Weetabix are a British cereal. Just biscuits of oats and grains and stuff that you can crumble into a bowl and pour milk on. They were really yummy, not too sweet, and really full of fiber of various sorts. I liked them in Britain, 'cause we'd eaten them at various bed and breakfasts, and it was fun to find them on sale at the local store.
It was nice to simply stop and be. Not go anywhere, not try too much, and not worry about it. Just be ourselves at home, with some chocolate chip cookies and not too hot or too cold a day. We spent most of the day with the windows and doors open to the air outside as it was much fresher than what was inside.
John got a good long nap in the late afternoon and Jet ate and napped and got to sit, for the first time, in the swing. You know those swings... that just keep swinging and swinging and most babies just fall asleep in them. The old ones were wind up, but the new ones are battery powered, so you don't have to stop to wind them up. Jet wasn't too sure of it, yet, but he may like it more as he gets happier about sitting up by himself.

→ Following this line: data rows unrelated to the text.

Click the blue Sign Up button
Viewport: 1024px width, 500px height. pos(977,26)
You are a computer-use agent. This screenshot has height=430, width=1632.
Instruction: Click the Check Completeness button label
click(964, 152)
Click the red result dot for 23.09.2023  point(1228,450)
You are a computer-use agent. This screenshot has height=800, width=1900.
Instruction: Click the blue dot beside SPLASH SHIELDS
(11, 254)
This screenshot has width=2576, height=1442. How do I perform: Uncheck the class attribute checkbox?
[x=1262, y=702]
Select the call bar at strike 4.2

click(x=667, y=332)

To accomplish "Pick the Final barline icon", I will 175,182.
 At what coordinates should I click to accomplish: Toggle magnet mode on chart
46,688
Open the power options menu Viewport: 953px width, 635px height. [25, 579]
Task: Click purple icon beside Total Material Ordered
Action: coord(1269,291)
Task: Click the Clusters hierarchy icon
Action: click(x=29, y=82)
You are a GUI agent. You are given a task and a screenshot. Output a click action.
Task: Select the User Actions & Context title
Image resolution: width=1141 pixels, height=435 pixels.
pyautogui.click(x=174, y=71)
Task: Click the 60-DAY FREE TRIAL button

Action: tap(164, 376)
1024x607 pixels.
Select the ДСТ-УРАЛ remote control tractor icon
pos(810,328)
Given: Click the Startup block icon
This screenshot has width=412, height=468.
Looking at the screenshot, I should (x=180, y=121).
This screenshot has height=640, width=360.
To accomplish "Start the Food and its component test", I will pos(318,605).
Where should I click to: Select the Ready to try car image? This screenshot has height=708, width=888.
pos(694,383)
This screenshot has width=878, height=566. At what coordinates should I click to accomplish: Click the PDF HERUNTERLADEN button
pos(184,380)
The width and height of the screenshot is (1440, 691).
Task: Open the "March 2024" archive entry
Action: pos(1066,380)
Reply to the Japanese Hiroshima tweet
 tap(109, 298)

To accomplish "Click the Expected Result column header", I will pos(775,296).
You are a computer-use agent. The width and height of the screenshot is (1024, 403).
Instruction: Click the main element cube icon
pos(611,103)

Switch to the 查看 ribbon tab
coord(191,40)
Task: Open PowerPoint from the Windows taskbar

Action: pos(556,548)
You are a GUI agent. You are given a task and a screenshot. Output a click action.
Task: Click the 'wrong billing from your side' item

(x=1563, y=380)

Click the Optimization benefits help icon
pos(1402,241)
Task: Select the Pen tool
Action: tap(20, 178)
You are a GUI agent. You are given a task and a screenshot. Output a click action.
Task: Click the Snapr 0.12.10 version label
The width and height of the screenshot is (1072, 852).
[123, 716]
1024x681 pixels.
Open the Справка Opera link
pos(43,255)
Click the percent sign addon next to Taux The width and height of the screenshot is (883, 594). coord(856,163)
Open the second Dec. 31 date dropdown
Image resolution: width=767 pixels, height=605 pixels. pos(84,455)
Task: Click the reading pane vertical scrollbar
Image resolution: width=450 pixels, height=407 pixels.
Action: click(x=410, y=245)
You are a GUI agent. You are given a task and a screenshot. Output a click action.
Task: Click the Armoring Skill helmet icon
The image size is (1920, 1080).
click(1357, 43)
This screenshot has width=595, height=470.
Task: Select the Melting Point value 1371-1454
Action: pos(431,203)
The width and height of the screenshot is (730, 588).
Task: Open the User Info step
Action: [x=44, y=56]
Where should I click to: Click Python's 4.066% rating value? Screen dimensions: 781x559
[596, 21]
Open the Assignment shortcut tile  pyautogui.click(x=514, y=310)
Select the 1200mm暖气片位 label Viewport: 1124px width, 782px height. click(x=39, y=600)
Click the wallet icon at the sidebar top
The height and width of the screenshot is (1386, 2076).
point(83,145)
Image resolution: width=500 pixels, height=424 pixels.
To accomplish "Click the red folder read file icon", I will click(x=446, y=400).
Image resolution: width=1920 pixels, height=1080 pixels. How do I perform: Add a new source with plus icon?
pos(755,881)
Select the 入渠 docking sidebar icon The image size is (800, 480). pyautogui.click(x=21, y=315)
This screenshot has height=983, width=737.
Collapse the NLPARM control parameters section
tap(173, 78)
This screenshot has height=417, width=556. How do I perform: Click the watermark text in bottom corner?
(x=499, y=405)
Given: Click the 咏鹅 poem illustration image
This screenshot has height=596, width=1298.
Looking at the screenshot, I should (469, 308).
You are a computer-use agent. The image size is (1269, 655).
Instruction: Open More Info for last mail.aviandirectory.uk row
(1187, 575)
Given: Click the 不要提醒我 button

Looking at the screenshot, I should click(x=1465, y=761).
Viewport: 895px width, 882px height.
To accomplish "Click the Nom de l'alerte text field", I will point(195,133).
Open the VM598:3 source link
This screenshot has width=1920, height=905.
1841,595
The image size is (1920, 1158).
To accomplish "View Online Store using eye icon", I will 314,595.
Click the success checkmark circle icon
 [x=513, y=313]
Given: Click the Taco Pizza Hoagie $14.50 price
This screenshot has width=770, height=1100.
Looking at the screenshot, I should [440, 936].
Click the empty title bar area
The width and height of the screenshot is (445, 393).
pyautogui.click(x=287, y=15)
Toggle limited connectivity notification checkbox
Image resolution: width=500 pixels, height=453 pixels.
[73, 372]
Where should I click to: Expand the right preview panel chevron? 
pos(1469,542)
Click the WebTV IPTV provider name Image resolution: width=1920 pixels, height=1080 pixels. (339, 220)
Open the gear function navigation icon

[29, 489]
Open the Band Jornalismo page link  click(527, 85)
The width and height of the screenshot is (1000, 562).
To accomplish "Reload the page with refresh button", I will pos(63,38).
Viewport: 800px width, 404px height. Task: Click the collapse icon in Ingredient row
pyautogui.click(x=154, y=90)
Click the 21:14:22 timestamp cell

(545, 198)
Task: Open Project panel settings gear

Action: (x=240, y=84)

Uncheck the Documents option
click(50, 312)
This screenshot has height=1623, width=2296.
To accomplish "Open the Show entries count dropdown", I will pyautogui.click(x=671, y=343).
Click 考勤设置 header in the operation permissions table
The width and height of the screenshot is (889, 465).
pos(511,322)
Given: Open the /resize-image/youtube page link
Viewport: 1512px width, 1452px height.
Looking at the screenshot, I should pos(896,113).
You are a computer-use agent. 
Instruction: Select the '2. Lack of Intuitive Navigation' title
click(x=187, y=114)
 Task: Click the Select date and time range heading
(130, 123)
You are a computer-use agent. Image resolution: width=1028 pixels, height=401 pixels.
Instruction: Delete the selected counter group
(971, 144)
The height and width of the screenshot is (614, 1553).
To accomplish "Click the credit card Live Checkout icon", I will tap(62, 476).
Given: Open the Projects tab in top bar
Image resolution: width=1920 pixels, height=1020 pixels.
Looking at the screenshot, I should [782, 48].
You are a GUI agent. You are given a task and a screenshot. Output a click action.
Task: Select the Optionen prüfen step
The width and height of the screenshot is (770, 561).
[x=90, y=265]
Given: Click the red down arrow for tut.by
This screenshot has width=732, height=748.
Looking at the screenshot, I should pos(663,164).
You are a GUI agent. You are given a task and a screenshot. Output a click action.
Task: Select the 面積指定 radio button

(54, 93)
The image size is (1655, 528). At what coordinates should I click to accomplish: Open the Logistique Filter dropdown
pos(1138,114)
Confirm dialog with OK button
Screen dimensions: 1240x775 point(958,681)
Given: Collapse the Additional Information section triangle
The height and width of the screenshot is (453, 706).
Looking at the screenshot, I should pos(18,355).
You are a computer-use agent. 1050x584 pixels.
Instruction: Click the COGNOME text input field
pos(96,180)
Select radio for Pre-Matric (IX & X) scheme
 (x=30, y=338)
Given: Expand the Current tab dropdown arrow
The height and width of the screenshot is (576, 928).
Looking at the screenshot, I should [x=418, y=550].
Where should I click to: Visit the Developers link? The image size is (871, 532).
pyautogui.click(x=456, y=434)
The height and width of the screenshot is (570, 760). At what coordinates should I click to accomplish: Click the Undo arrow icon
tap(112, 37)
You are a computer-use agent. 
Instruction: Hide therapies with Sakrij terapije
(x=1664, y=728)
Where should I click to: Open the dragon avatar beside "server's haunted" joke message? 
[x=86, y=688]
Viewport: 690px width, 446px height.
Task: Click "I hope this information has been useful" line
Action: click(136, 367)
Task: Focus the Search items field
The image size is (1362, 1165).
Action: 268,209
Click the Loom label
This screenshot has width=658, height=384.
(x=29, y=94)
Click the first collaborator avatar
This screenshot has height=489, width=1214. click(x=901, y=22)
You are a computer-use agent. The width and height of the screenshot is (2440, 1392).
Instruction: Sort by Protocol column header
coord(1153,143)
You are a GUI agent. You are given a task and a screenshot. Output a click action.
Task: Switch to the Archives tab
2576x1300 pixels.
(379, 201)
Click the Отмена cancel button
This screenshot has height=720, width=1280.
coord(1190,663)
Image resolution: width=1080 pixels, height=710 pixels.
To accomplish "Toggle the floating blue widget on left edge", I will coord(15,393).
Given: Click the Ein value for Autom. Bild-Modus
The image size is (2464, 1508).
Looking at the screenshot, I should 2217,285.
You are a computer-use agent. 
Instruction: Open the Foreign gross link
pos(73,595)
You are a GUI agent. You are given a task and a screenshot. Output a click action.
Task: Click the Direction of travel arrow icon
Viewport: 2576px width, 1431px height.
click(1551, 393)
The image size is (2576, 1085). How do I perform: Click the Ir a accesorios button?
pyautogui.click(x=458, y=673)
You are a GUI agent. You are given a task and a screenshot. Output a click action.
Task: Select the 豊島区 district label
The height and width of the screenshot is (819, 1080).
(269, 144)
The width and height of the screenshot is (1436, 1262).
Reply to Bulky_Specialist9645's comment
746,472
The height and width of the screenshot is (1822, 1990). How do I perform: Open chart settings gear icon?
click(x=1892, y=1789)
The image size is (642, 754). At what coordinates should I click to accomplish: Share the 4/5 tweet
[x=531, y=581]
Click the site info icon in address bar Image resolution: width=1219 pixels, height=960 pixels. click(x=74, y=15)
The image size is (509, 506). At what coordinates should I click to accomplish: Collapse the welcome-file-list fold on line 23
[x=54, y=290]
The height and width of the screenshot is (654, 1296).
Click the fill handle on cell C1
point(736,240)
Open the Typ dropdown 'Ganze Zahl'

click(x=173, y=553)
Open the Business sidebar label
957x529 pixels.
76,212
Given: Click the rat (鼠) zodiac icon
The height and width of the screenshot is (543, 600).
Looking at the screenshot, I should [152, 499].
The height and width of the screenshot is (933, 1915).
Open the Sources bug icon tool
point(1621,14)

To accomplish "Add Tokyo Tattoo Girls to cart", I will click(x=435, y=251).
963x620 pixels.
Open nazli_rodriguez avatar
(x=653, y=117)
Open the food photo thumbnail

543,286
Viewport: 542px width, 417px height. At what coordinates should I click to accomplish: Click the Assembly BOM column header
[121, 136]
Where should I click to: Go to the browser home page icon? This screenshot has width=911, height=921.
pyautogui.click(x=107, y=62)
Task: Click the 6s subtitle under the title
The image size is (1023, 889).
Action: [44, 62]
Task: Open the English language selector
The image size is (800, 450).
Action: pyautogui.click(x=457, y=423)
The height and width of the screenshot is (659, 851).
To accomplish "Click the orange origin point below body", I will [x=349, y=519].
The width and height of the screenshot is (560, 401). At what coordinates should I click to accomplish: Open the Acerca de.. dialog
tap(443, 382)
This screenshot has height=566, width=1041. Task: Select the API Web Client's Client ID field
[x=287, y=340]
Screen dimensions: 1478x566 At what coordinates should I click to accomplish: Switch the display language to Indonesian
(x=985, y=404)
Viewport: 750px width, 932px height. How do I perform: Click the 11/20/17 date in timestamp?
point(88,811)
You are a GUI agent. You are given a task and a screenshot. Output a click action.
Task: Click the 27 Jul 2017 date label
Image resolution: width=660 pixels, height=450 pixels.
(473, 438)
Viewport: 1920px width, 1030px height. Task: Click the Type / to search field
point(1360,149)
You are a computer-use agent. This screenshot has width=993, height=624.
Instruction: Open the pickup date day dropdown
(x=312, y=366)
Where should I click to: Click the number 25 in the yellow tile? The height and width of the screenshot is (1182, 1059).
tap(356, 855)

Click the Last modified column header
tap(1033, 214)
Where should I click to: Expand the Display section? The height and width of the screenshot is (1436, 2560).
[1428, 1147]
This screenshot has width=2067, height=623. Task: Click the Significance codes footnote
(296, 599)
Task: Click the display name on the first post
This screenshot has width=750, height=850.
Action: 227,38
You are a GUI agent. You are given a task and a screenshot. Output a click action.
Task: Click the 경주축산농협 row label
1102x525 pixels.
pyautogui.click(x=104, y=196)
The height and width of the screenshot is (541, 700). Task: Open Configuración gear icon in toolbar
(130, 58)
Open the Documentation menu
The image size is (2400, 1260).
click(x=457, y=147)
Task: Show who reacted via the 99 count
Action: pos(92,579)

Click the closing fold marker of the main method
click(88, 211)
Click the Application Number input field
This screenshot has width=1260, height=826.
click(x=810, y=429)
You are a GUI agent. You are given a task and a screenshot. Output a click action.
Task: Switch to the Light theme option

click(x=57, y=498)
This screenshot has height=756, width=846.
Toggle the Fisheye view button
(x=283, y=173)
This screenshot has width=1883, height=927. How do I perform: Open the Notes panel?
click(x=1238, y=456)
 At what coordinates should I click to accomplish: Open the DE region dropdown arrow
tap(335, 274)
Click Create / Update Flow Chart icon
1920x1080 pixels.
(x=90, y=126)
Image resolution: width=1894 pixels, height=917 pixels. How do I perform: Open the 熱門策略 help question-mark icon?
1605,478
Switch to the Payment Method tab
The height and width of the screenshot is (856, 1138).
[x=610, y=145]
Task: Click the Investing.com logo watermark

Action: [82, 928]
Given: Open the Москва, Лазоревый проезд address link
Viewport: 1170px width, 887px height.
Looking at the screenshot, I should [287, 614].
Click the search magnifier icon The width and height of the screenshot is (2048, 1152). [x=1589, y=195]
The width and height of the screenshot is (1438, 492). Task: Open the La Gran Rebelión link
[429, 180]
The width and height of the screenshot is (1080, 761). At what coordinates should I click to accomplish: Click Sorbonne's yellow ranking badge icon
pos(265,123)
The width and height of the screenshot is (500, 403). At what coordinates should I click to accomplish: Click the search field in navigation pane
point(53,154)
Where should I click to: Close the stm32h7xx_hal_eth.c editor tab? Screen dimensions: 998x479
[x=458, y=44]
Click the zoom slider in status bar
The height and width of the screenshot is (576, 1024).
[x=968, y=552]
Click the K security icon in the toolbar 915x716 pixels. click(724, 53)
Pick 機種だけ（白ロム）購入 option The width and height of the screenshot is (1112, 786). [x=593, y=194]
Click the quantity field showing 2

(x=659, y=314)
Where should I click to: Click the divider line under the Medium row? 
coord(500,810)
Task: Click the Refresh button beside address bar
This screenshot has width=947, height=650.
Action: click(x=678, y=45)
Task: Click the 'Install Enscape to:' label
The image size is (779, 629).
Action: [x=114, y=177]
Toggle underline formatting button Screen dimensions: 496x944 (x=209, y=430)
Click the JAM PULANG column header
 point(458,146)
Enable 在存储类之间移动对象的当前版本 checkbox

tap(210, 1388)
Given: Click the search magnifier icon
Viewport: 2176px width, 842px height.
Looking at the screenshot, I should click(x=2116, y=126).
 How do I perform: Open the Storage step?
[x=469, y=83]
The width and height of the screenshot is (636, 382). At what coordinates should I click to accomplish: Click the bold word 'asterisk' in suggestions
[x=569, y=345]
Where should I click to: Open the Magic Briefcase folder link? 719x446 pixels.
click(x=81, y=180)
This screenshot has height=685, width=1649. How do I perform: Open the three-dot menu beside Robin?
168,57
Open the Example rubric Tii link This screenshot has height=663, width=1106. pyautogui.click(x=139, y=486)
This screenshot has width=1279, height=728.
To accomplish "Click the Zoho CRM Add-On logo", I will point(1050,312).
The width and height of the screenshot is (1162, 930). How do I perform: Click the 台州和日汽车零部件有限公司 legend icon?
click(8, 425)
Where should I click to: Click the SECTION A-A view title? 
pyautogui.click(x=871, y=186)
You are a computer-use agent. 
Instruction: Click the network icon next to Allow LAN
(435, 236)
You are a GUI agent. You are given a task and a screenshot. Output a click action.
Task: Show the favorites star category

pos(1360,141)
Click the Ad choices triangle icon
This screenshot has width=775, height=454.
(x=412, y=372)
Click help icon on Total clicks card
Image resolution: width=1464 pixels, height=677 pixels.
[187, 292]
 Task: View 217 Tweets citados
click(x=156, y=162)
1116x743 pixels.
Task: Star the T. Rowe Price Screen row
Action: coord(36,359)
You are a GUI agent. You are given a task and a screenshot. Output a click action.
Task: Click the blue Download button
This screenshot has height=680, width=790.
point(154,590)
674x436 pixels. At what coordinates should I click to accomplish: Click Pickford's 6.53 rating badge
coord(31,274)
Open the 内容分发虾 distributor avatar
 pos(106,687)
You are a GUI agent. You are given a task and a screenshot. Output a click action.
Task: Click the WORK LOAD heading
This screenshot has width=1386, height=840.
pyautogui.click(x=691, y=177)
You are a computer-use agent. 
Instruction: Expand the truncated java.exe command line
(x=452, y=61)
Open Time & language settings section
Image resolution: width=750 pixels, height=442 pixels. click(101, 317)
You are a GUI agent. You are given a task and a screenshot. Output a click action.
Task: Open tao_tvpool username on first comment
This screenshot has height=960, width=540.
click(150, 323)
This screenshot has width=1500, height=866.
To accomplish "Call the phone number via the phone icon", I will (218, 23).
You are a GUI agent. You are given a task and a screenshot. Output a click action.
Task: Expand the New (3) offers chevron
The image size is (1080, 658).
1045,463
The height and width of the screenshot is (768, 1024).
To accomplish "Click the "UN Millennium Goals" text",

By the end if the day, sadly, my guts weren't happy with me. I suspect that this is another aspect that I won't really like about the cinnamon rolls. Ah well. Hopefully, Jet won't have gotten the gassy stuff or have the digestive problems I'm having.
It's so nice to just be able to rest and be lazy. To not have to take care of Jet all by myself, and to be able to know that I have time. Simply time. We get another week like this off in July, and I'm going to be very glad of it. Time to nap, time to play, time to simply be with John and Jet.
The book The Scientist in the Crib basically concluded the parents and babies pretty much naturally know how to interact with each other. Parents are wired to teach their kids the things they need the most and kids are wired to learn like crazy. So the expert view was that there really isn't anything specific that has to be done, other than give parents and kids 'enough' time together. They did admit that that was pretty hard to do these days.
It's kind of funny thinking of what I'd been planning before the birth. Dump the kid on others as soon as possible, and work like nothing happened. Experience gainsays so much. I am changing with all this in ways I never expected. Still, I think I do believe that having exposure to other adult caretakers and kids is important, so Jet will have some time away from me. I am glad of it for myself, too.
It's such an odd juggling act. To balance the moving and changing line of dependence and independence, of development and capability away from us. If we do our jobs right, then Jet is going to walk right out of our lives, and live his own. Each development is a step away and it's a good thing. Now I see, though, why it's such a hard thing for some moms to do.
It's so strange to balance it, enough for him to grow, not so much he's neglected. Though, admittedly, there's likely a wide swath of possibilities in between. From some books and 'experts' there seems only a slender thread between the two. I just have to remember the reality that there really is room.
Carl likes to remind me of something I once said, that everyone that is really good at something was, at one time, only someone that wanted to be good at it. I really want to be a good mom, and that might be enough motivation to learn and grow and change in all the ways I have to to become that. We'll see.